No, I just need to separate questions of truth from questions of preference.

I am a proponent of representative democracy, of checks and balances, and of democratic institutions that carefully examine problems making good use of all the expertise available.

I think you should choose between not relying on average voters' perception of something and democracy because democracy is a popularity contest targeting the average voters who will choose their representatives according tho their perception of wildly diverse topics where even the best one cannot be well versed on more then few of those.
That's exactly why the role of democratic representatives cannot simply be to reflect people's feelings on individual issues.

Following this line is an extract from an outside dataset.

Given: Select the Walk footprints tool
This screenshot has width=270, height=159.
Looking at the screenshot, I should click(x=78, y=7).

Representing people is a two way street. It also means for politicians to tell people the truth and to convince them of supporting the right thing having considered all the evidence, trade-offs and shared goals.

Democratic institutions have a lot of resources available to them and a lot of time that the average voter does not have. They should make use of those resources, not lazily ape voters and exploit possibly irrational fears.

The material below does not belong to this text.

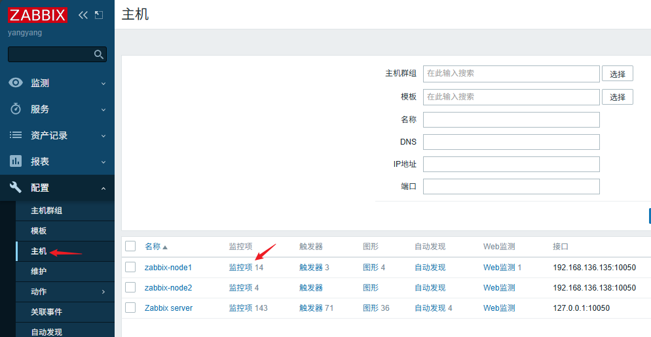
Task: Click the sidebar hide/kiosk icon
Action: click(x=99, y=15)
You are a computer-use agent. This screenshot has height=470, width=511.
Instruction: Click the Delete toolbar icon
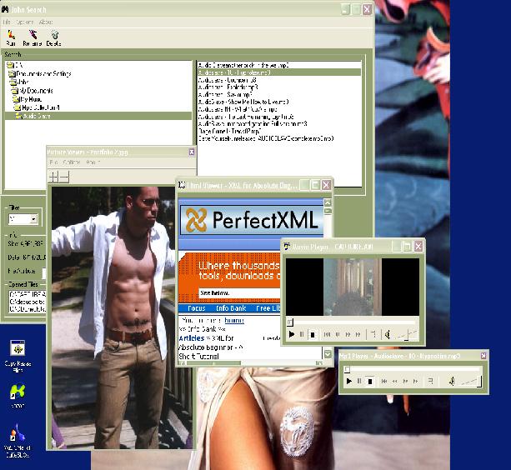[54, 35]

I don't disagree on "how it should be" but there are no mechanics to enforce anything other than popularity and you don't get popular by saying things that people don't want to hear. That's how we got our bubbles in social media anyway.

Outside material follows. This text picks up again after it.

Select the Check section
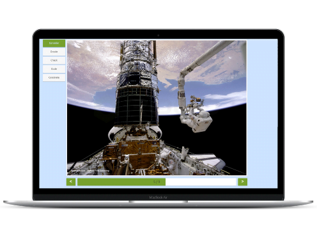Screen dimensions: 317x238 54,60
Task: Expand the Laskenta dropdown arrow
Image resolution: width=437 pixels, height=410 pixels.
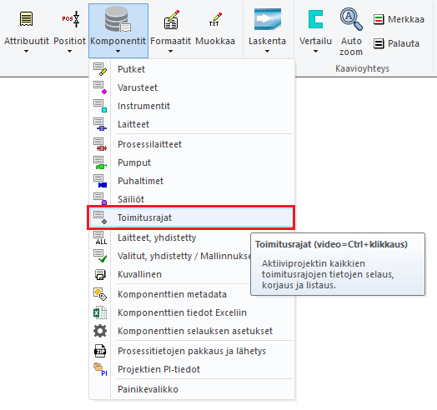Action: 267,52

I guess if you still want to keep the democracy and have your 5G in Brussels you better convince enough Brusselians that the speed increase in networking is worth risking more cancer or that EM radiation definitely does not increase health risk.

Representative democracy, independent institutions (courts, central banks, etc), the rule of law, the constitution, international treaties, human rights, crime/rioting/revolution, and most of all the truth are all "mechanics" that put a break on making every single issue a simple popularity contest.

But when I said that I didn't want to rely on average voters' risk percpetion, I didn't actually mean any of that. I merely meant that I don't rely on it to form my own opinion (which is definitely not subject to a popularity contest).

I don't want to convince the people of Brussels of anything. I want to know the truth about the health effects of 5G, and I hope that our democracies are not too dysfunctional to let that truth inform any regulations.

You need to wait 30 or more years for the truth. Any effects if any will be highly non-linear and chronic exposure may be harmful only if one experience it for many years.